What's shocking about Basic Instinct 2 is that, these days, it's not shocking at all - the digital distribution of nudity, body parts, and sex acts has been transformed since Stone wielded her ice pick back in '92. A 48-year-old actress displaying her souped-up sexuality in an R-rated film is less than a blip in a world where even a legit acress like Chloe Sevigny can perform graphic oral sex onscreen and suffer virtually no career drag - and a wastrel like Paris Hilton can discover a career because of an explicit sex tape. We just don't care very much anymore. Celebrity sex and nudity really has been reduced to a quick clickthrough via Google and Yahoo.
Indeed, Times reviewer Manohla Dargis cleverly focused on Stone's face and the demands on the skin (facial only) of American actresses:
It's part of an actor's job to change appearances, of course, to put on whiskers and wigs and funny noses, to turn back the clock with hair dye and face tape. And it has long been part of the star's job to undergo a little surgical correction, a nip here, a tuck there. That said, and Ms. Stone notwithstanding, the mania for increasingly youthful-looking faces — these bizarrely unfurrowed landscapes that are absent the normal filigree, absent even a laugh line — seems fundamentally different from the old-fashioned ruse in which the Broadway actress temporarily pulls her loose skin back with some tape. For one thing, the tape comes off. For another, unlike the film actor, the stage performer doesn't have to navigate the close-ups that inevitably betray every secret, no matter how artfully hidden....Nothing compares to the fate that awaited Ms. Stone simply by growing older — older at least in Hollywood years. Now 48, the actress retains the same lucid gaze and whippet-thin body, but in this film her face looks strangely inert, and she seems deeply ill at ease. Ms. Stone has famously denied having plastic surgery, and maybe that's true, but, man, does she look weird here.
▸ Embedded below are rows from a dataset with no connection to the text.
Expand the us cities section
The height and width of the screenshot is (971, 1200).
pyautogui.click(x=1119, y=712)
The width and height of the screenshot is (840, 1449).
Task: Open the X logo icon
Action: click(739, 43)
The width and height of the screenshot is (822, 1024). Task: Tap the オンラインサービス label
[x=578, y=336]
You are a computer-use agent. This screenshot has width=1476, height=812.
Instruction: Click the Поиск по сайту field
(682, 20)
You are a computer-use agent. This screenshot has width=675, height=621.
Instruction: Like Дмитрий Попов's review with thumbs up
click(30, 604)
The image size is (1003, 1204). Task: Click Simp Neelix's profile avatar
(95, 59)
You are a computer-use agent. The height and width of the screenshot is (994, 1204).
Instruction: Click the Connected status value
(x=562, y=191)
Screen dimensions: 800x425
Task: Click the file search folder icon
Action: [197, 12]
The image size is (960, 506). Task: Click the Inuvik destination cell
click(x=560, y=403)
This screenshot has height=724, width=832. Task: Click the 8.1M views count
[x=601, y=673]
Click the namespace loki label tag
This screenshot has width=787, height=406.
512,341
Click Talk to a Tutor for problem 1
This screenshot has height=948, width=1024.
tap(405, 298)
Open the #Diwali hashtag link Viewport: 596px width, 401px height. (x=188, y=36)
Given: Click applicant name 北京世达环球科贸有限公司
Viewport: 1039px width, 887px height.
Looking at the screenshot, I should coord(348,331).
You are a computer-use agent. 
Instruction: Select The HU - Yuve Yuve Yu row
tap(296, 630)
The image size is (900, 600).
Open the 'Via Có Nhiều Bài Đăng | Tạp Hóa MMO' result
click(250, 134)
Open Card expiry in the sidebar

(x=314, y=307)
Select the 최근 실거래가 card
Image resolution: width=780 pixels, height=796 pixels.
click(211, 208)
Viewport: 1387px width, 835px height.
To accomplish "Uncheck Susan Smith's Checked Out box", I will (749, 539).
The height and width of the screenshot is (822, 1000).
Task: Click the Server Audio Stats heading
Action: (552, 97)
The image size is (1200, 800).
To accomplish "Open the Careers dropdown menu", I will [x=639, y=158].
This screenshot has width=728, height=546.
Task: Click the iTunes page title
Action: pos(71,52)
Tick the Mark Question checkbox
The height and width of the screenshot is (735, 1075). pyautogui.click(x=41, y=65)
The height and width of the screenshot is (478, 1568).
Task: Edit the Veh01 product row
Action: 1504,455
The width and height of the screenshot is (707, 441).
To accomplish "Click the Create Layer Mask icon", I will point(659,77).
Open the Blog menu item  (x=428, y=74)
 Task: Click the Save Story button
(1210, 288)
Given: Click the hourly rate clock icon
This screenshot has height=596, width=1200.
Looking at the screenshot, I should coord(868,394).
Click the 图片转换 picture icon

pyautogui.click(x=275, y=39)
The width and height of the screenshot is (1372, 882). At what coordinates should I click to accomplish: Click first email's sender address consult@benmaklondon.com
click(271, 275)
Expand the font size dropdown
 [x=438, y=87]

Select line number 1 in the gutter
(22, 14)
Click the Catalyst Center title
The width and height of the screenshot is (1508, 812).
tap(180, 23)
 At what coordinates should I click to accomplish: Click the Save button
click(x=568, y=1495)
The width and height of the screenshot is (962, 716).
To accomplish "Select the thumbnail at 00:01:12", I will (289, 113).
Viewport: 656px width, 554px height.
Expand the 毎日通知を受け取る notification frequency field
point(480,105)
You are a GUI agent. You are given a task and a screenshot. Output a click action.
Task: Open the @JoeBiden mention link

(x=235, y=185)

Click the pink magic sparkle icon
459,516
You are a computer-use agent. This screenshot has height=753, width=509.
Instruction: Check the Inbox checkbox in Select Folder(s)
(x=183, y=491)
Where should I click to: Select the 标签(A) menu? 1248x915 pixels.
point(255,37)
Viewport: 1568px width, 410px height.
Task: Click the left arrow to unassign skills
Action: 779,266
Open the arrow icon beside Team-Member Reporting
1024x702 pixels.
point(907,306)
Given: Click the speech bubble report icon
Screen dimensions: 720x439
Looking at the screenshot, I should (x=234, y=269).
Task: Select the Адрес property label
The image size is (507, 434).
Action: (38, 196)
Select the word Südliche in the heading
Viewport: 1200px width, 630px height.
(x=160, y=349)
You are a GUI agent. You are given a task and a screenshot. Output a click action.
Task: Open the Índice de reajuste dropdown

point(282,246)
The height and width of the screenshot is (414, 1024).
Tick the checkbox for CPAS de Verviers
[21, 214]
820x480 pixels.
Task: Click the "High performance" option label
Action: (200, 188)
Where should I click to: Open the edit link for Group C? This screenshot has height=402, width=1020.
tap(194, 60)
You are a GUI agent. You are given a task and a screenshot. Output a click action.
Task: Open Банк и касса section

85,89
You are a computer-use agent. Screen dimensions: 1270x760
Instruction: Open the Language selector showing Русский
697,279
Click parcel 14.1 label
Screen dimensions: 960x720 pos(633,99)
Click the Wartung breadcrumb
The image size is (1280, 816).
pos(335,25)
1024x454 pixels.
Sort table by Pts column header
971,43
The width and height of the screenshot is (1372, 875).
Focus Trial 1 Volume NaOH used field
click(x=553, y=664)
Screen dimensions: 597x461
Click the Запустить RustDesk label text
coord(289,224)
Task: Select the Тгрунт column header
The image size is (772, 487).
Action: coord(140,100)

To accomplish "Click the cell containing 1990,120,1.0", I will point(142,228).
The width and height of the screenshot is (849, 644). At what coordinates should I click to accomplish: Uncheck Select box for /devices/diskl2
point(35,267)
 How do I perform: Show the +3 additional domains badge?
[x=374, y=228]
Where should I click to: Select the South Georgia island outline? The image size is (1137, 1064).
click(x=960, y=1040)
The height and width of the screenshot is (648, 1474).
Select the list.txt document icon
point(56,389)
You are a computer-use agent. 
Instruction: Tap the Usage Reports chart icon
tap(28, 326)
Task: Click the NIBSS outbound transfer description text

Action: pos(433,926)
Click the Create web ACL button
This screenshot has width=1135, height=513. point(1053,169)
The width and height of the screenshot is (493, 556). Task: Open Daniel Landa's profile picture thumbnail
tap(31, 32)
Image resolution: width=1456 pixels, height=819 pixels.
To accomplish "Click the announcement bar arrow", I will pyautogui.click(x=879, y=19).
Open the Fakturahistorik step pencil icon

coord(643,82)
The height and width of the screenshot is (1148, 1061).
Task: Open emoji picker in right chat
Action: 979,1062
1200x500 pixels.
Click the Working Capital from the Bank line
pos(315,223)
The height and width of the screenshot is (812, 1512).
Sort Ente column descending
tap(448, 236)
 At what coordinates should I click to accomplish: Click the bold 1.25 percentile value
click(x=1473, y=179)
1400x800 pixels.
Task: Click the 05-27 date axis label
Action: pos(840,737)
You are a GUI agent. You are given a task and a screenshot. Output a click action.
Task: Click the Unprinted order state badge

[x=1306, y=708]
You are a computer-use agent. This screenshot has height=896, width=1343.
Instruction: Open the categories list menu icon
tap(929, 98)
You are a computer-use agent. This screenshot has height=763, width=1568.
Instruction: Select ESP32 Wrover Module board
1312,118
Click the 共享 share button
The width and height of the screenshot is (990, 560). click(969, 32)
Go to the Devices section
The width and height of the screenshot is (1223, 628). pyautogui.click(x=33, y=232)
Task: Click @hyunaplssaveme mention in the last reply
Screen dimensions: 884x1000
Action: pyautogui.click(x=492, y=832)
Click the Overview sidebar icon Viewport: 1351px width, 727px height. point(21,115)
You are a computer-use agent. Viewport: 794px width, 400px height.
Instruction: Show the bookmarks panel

The thing is, the power of celebrity is waning - at least in my view. There are simply too many of them. And these days, they are us; everyone has an RSS feed of their innermost thoughts. Everyone has a portfolio of personal photos on Flickr, the results of their daily red carpet walk through life. They're not the celebrities. We are the celebrities. This is about us. Such is the cultural zeitgeist in this first decade of the millenium. Amateur sex is where it's at, a vast reality show that's on 24/7 - your Pam Andersons and Paris Hiltons understand the need to go downscale in production value to seem "real" these days.
Above it all, the power of instant search bequeaths a lack of shock value to this wired generation - including millions of male officer workers looking for a few seconds' distraction from the spreadsheeets. In this digital age - which will never end - Sharon Stone's nudity will continue to be catalogued and linked in perpetuity. Anna Benson moves from B-level actress to D-level nude celeb, one of many thousands not many dozen.
It's strange that the power of search technology, which drills ever closer to a finite set of results from billions of possibilities, can allow for such specificity in image and video prurience. "Gay" and "straight" as sexual search terms don't cut it these days. Unfurrowed landscapes indeed. Along with undifferentiated traffic - lots of it.